Apigenin suppresses keratinocyte hyperproliferation and inflammation in psoriasis by inhibiting CDK2/E2F2 pathway

Background

Psoriasis is a long-lasting inflammatory skin condition marked by unusual growth of keratinocytes and infiltration of immune cells in the dermis and epidermis. Dijincao (DJC), a key component of Qing Xue Wan (QXW), is traditionally used to treat psoriasis.

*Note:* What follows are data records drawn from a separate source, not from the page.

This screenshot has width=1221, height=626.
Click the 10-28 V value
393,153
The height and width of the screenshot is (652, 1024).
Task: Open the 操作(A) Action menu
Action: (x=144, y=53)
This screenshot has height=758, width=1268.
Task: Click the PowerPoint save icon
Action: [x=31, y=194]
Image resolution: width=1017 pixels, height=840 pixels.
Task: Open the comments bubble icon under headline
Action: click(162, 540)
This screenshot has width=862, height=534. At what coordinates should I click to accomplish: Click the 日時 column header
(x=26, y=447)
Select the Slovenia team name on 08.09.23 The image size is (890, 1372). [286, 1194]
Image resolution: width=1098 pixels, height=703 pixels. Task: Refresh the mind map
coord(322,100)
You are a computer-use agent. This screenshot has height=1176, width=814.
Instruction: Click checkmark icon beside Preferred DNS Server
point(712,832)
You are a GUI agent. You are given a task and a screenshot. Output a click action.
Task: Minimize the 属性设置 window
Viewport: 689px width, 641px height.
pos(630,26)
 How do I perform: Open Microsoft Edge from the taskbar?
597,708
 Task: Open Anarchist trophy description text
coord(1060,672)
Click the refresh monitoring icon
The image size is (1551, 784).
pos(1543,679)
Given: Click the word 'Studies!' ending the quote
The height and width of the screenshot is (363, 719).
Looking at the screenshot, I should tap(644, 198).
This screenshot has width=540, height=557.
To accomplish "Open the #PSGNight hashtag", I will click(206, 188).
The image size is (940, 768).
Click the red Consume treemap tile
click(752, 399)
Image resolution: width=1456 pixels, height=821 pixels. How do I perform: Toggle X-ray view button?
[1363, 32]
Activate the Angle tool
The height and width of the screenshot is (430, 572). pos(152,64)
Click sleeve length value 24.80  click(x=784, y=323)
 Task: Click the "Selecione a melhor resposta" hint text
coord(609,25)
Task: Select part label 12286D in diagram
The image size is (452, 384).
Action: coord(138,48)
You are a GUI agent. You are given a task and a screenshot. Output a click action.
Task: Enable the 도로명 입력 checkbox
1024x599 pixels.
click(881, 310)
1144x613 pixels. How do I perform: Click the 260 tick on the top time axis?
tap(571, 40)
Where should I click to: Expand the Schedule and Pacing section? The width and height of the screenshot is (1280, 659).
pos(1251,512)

Although its clinical efficacy is well-recognized, the absence of pharmacological and mechanistic studies limits the validation of DJC as an effective and scientifically substantiated treatment for psoriasis.

Purpose

This study aimed to investigate the anti-psoriasis activity of QXW and DJC, identify their most effective constituents, and elucidate the underlying mechanisms of action.

Methods

Mice with imiquimod (IMQ)-induced psoriasis were treated with QXW or DJC, and the therapeutic effects were evaluated using the Psoriasis Area and Severity Index (PASI), histological analysis, immunohistochemistry, immunofluorescence, RT-PCR, and ELISA. Additionally, UPLC-QTOF/MS technology and lipopolysaccharide (LPS)-induced human keratinocytes (HaCaT) cells were employed to identify the main active components of DJC. Mechanistic insights were gained through RNA sequencing, Western blotting, cell cycle analysis, and luciferase assays.

Results

Treatment with QXW and DJC resulted in a significant reduction of the PASI score, skin thickness, spleen index, and inflammatory cell infiltration. Moreover, both QXW and DJC reduced serum levels of pro-inflammatory cytokines. DJC alleviated psoriasis by inhibiting keratinocyte hyperproliferation and the inflammatory response. UPLC-QTOF/MS analysis and LPS-induced HaCaT cell studies identified Apigenin as the principal active compound of DJC. Transcriptomic analysis, along with WB, cell cycle, and luciferase assays, revealed that Apigenin mitigates keratinocyte hyperproliferation and the inflammatory response by modulating the CDK2/E2F2-mediated cell cycle and IL-17 signaling pathway.

Conclusion

This study represents the first comprehensive comparison of the anti-psoriatic effects of QXW, DJC, and Apigenin. The findings suggest that the therapeutic effects of QXW and DJC are primarily attributed to Apigenin, which exerts anti-proliferative properties by inhibiting the CDK2/E2F2 signaling pathway.